Pour Paul Eeckman, le maraîcher de ce troisième épisode, la vidéo ne posait pas de problème. Mais il m’a donné du fil à retordre pour faire connaissance. Pas de téléphone, de mail ou d’adresse identifiables sur internet. C’est en contactant la mairie de l’île d’Arz que j’ai appris qu’il venait y récupérer son courrier une fois par semaine. J’ai donc laissé un message pour lui puis attendu patiemment plusieurs jours avant qu’il ne m’appelle.

Lors du tournage organisé quelques semaines plus tard, nous nous sommes imprégnés de la douceur de son rythme de vie. Peut-être un peu trop par moments. Un midi, le dernier jour de tournage, nous avons partagé des pizzas avec Paul, pour manger rapidement avant notre départ. C’était sans compter les dysfonctionnements de son petit four. 30 minutes. C’est le temps que cela a pris pour la cuisson. 30 minutes les yeux rivés sur l’horloge en espérant ne pas rater le bateau du retour. C’est paradoxal de hiérarchiser, de compter, de millimétrer son temps alors que nous explorons les possibilités de vivre plus lentement. Il est difficile de dépasser cette dissonance, et ce malgré les échanges informels, les pauses précieuses sans micro ni caméra que l’on s’accorde avec les personnes que l’on interroge. Car ce que l’on n’imagine pas, lorsque l’on visionne une vidéo de vingt minutes, c’est la quantité d’images, de sons, de paroles nécessaires à enregistrer.

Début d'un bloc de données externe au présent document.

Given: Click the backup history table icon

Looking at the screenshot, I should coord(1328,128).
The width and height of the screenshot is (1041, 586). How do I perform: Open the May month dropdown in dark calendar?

Au-delà du tournage, c’est bien le montage qui s’accorde parfois difficilement avec le temps long. Comment faire transpirer de la lenteur sans que le spectateur ou la spectatrice ne la subisse, ne s’ennuie ? Comment créer des respirations sans traîner en longueur ? Car s’attarder sur le petit déjeuner des Tilly, les menuisiers de la vidéo du premier épisode, qui prennent leur temps pour se préparer une délicieuse omelette, a du sens ; mais le passage force le spectateur, peut-être habitué à la cadence des séries américaines, à ralentir lui-même. C’est un jeu d’équilibriste, qui, on l’espère, ne vous fera pas perdre le fil.